→ Work instruction:
The lines from the start of the data through the line with "You are a computer-use" are to be returned verbatim; all later lines are to be omitted.

Stored items
══════════

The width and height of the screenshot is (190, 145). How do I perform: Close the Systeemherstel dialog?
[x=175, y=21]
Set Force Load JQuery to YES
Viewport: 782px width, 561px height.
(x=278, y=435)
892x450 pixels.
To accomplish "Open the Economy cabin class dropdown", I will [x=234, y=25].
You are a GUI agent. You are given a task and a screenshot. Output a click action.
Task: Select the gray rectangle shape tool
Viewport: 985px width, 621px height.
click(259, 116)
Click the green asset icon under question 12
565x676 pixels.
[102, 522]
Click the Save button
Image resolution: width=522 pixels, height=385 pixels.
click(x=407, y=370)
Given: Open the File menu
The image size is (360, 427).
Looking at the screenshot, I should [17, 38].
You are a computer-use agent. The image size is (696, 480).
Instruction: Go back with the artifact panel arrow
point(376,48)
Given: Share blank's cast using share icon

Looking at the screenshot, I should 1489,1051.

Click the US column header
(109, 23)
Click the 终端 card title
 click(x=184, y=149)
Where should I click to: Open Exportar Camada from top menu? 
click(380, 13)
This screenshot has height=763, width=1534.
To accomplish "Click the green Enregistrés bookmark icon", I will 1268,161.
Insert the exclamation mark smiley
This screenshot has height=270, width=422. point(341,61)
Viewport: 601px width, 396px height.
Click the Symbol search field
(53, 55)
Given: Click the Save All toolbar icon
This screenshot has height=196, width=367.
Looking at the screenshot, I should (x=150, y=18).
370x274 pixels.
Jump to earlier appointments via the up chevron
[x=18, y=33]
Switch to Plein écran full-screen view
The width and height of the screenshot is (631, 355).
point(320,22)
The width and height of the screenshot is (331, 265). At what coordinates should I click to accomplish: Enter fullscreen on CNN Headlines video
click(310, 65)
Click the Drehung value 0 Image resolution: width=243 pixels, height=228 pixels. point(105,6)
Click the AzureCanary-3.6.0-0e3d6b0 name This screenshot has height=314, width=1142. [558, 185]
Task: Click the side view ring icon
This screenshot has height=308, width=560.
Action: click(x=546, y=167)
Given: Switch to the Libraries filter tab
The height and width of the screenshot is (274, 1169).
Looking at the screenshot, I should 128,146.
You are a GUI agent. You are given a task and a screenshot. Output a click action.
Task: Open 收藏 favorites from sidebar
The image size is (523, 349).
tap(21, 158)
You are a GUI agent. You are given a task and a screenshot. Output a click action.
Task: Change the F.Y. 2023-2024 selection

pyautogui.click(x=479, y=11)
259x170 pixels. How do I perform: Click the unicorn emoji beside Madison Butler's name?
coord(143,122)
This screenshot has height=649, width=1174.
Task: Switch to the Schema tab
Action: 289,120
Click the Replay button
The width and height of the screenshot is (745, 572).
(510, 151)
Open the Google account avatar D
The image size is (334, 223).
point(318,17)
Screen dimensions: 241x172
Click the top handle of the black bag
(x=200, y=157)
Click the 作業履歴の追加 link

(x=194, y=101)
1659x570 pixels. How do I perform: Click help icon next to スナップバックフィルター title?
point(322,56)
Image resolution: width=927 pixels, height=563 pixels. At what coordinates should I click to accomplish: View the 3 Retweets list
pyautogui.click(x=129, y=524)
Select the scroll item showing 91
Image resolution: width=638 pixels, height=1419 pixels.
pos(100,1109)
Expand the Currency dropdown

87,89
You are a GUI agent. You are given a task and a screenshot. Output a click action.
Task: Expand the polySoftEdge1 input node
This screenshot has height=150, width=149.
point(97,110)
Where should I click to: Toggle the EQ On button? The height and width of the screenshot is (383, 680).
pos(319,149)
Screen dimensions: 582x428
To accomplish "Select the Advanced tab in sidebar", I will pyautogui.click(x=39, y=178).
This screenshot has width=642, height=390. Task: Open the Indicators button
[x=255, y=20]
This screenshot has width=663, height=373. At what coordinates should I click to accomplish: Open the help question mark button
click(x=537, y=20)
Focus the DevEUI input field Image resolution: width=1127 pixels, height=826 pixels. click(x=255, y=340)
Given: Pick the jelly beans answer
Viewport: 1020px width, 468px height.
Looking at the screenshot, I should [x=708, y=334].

══════════

→ Answer for this exercise:
The width and height of the screenshot is (190, 145). How do I perform: Close the Systeemherstel dialog?
[x=175, y=21]
Set Force Load JQuery to YES
Viewport: 782px width, 561px height.
(x=278, y=435)
892x450 pixels.
To accomplish "Open the Economy cabin class dropdown", I will [x=234, y=25].
You are a GUI agent. You are given a task and a screenshot. Output a click action.
Task: Select the gray rectangle shape tool
Viewport: 985px width, 621px height.
click(259, 116)
Click the green asset icon under question 12
565x676 pixels.
[102, 522]
Click the Save button
Image resolution: width=522 pixels, height=385 pixels.
click(x=407, y=370)
Given: Open the File menu
The image size is (360, 427).
Looking at the screenshot, I should [17, 38].
You are a computer-use agent. The image size is (696, 480).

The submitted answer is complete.